Rows of pointing data
__________
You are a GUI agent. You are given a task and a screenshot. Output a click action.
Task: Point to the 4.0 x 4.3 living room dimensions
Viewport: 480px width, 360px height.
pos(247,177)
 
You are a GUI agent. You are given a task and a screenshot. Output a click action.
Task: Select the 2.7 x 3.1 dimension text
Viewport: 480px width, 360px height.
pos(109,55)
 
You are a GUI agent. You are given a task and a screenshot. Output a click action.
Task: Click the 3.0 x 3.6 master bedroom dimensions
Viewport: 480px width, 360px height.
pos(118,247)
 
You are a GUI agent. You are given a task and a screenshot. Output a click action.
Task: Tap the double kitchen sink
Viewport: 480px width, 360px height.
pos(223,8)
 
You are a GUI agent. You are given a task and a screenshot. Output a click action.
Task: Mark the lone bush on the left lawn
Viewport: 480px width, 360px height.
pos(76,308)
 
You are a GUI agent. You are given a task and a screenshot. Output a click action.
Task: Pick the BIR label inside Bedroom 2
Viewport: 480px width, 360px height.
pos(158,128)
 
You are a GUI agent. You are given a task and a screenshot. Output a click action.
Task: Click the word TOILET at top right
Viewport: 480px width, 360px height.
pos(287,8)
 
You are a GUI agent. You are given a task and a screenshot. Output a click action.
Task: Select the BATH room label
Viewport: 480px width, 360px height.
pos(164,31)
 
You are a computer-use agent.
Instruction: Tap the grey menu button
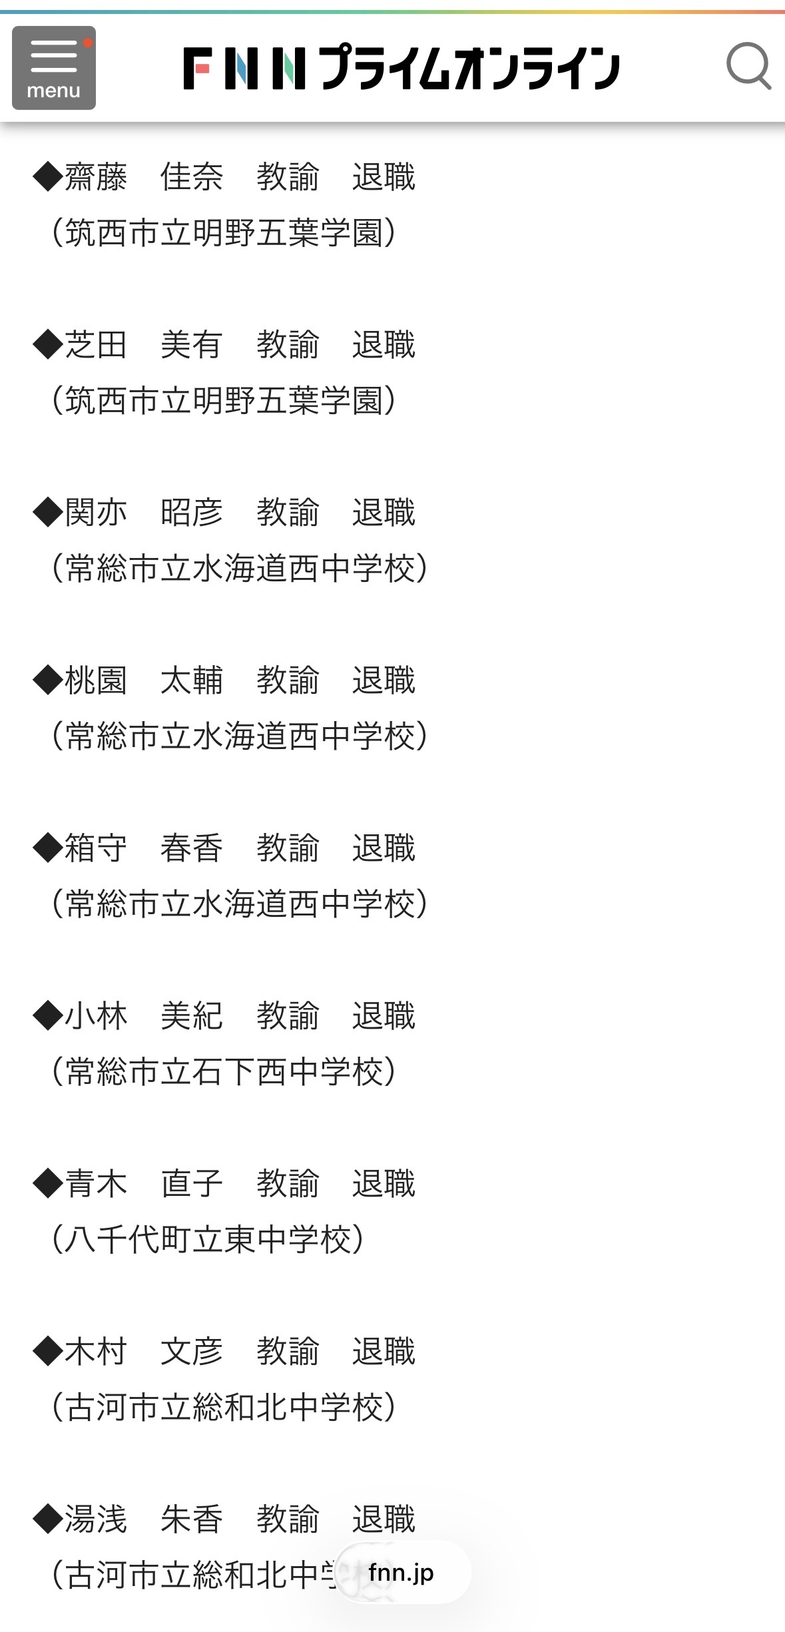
__________
AIM OF THE EXERCISE
Convert the part that opens with the line containing "You are a computer-use agent." and runs through the end of the rows into a numbered list, leaving out blank lines and pictures.

SOLVED PROBLEM
1. You are a computer-use agent.
2. Instruction: Tap the grey menu button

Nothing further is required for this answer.